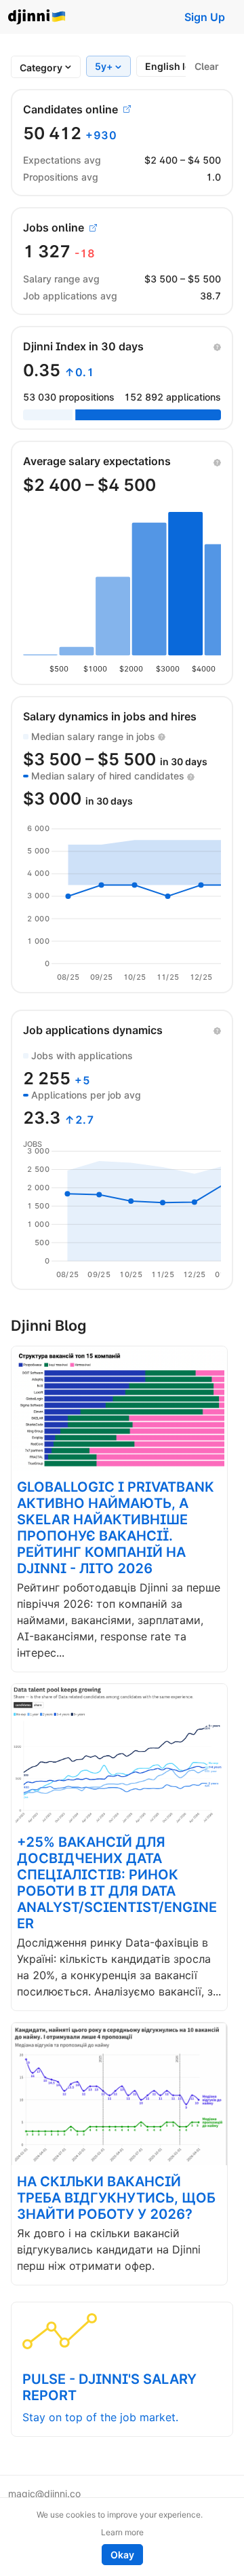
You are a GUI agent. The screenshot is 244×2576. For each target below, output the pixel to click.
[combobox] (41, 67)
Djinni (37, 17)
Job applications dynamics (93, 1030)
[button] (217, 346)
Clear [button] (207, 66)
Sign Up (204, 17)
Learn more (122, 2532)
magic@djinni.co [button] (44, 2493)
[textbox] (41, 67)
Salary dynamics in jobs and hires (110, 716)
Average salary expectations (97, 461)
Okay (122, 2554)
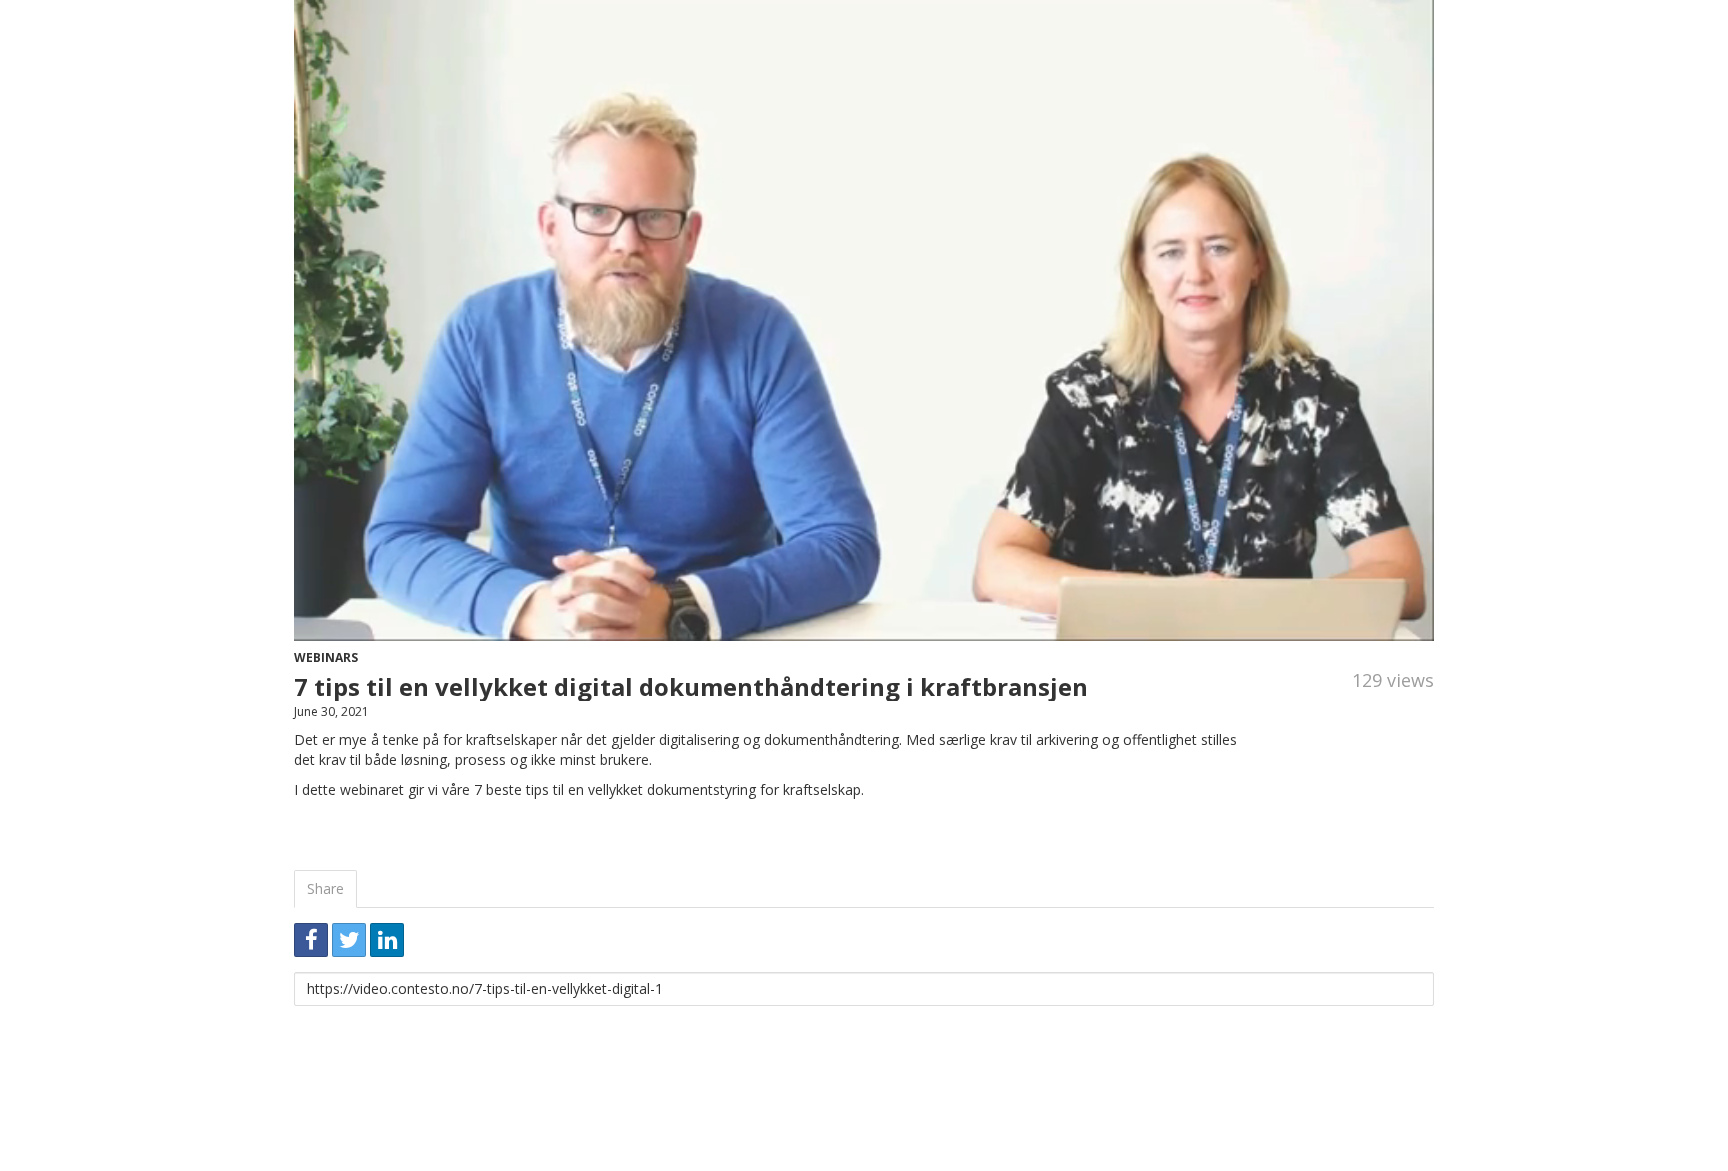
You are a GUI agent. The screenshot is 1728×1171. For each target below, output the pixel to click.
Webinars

++++++++

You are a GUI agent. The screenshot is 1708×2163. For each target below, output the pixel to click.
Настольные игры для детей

++++++++

> Task statement: Look through the lines above and collect those with the word "target".

> Solution for this exercise:
You are a GUI agent. The screenshot is 244×2576. For each target below, output the pixel to click.
You are a GUI agent. The screenshot is 1728×1171. For each target below, output the pixel to click.
You are a GUI agent. The screenshot is 1708×2163. For each target below, output the pixel to click.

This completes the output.